- **WHAT TO WORK ON**: Reproduce the entries below word for word, in the same order and with the same line breaks.

[begin SOURCE MATERIAL]

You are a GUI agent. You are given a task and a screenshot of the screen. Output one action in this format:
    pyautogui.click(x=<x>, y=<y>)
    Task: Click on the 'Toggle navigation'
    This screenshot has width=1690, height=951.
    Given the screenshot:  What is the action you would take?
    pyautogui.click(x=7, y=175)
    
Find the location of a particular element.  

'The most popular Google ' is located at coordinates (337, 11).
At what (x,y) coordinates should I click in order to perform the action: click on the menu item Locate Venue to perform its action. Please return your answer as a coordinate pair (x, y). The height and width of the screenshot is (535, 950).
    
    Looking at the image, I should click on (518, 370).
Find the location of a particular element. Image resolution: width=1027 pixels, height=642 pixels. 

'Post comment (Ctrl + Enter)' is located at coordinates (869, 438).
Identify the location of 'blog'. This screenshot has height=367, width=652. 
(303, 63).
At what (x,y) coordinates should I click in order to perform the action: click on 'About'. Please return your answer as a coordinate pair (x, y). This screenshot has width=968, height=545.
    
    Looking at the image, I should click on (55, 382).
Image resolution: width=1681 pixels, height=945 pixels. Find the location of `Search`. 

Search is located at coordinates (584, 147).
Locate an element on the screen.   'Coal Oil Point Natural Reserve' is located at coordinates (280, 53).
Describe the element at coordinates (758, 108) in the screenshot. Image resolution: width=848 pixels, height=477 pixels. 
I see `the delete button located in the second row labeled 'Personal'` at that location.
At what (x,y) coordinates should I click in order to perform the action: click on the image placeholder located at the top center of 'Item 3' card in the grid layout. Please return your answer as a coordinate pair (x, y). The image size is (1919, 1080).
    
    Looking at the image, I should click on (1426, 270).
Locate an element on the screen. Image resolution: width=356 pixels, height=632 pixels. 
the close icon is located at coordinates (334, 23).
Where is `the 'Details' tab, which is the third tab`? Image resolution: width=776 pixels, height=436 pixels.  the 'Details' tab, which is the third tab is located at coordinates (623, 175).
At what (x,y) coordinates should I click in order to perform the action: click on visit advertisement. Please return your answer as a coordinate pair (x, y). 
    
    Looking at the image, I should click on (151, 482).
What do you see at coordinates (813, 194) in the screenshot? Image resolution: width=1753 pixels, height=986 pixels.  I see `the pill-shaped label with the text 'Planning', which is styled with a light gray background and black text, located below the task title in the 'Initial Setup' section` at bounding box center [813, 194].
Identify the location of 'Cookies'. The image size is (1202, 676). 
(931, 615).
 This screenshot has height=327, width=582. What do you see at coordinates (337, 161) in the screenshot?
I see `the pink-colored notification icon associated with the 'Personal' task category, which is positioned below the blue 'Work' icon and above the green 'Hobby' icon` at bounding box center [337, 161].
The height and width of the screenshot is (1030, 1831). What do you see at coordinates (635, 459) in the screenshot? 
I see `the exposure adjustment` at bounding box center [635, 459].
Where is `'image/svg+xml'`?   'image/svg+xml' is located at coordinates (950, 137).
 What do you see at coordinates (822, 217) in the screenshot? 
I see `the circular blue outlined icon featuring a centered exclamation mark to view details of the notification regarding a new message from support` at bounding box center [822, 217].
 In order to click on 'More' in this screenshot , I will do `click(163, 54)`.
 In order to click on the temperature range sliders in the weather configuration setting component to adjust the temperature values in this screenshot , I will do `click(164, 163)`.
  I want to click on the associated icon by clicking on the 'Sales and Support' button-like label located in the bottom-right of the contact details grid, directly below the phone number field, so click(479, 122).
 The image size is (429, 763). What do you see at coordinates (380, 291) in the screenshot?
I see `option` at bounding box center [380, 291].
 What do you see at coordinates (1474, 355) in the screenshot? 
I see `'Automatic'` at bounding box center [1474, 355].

[end SOURCE MATERIAL]

- **OUTPUT FOR THIS TASK**:
You are a GUI agent. You are given a task and a screenshot of the screen. Output one action in this format:
    pyautogui.click(x=<x>, y=<y>)
    Task: Click on the 'Toggle navigation'
    This screenshot has width=1690, height=951.
    Given the screenshot:  What is the action you would take?
    pyautogui.click(x=7, y=175)
    
Find the location of a particular element.  

'The most popular Google ' is located at coordinates (337, 11).
At what (x,y) coordinates should I click in order to perform the action: click on the menu item Locate Venue to perform its action. Please return your answer as a coordinate pair (x, y). The height and width of the screenshot is (535, 950).
    
    Looking at the image, I should click on (518, 370).
Find the location of a particular element. Image resolution: width=1027 pixels, height=642 pixels. 

'Post comment (Ctrl + Enter)' is located at coordinates (869, 438).
Identify the location of 'blog'. This screenshot has height=367, width=652. 
(303, 63).
At what (x,y) coordinates should I click in order to perform the action: click on 'About'. Please return your answer as a coordinate pair (x, y). This screenshot has width=968, height=545.
    
    Looking at the image, I should click on (55, 382).
Image resolution: width=1681 pixels, height=945 pixels. Find the location of `Search`. 

Search is located at coordinates (584, 147).
Locate an element on the screen.   'Coal Oil Point Natural Reserve' is located at coordinates (280, 53).
Describe the element at coordinates (758, 108) in the screenshot. Image resolution: width=848 pixels, height=477 pixels. 
I see `the delete button located in the second row labeled 'Personal'` at that location.
At what (x,y) coordinates should I click in order to perform the action: click on the image placeholder located at the top center of 'Item 3' card in the grid layout. Please return your answer as a coordinate pair (x, y). The image size is (1919, 1080).
    
    Looking at the image, I should click on (1426, 270).
Locate an element on the screen. Image resolution: width=356 pixels, height=632 pixels. 
the close icon is located at coordinates (334, 23).
Where is `the 'Details' tab, which is the third tab`? Image resolution: width=776 pixels, height=436 pixels.  the 'Details' tab, which is the third tab is located at coordinates (623, 175).
At what (x,y) coordinates should I click in order to perform the action: click on visit advertisement. Please return your answer as a coordinate pair (x, y). 
    
    Looking at the image, I should click on (151, 482).
What do you see at coordinates (813, 194) in the screenshot? Image resolution: width=1753 pixels, height=986 pixels.  I see `the pill-shaped label with the text 'Planning', which is styled with a light gray background and black text, located below the task title in the 'Initial Setup' section` at bounding box center [813, 194].
Identify the location of 'Cookies'. The image size is (1202, 676). 
(931, 615).
 This screenshot has height=327, width=582. What do you see at coordinates (337, 161) in the screenshot?
I see `the pink-colored notification icon associated with the 'Personal' task category, which is positioned below the blue 'Work' icon and above the green 'Hobby' icon` at bounding box center [337, 161].
The height and width of the screenshot is (1030, 1831). What do you see at coordinates (635, 459) in the screenshot? 
I see `the exposure adjustment` at bounding box center [635, 459].
Where is `'image/svg+xml'`?   'image/svg+xml' is located at coordinates (950, 137).
 What do you see at coordinates (822, 217) in the screenshot? 
I see `the circular blue outlined icon featuring a centered exclamation mark to view details of the notification regarding a new message from support` at bounding box center [822, 217].
 In order to click on 'More' in this screenshot , I will do `click(163, 54)`.
 In order to click on the temperature range sliders in the weather configuration setting component to adjust the temperature values in this screenshot , I will do `click(164, 163)`.
  I want to click on the associated icon by clicking on the 'Sales and Support' button-like label located in the bottom-right of the contact details grid, directly below the phone number field, so click(479, 122).
 The image size is (429, 763). What do you see at coordinates (380, 291) in the screenshot?
I see `option` at bounding box center [380, 291].
 What do you see at coordinates (1474, 355) in the screenshot? 
I see `'Automatic'` at bounding box center [1474, 355].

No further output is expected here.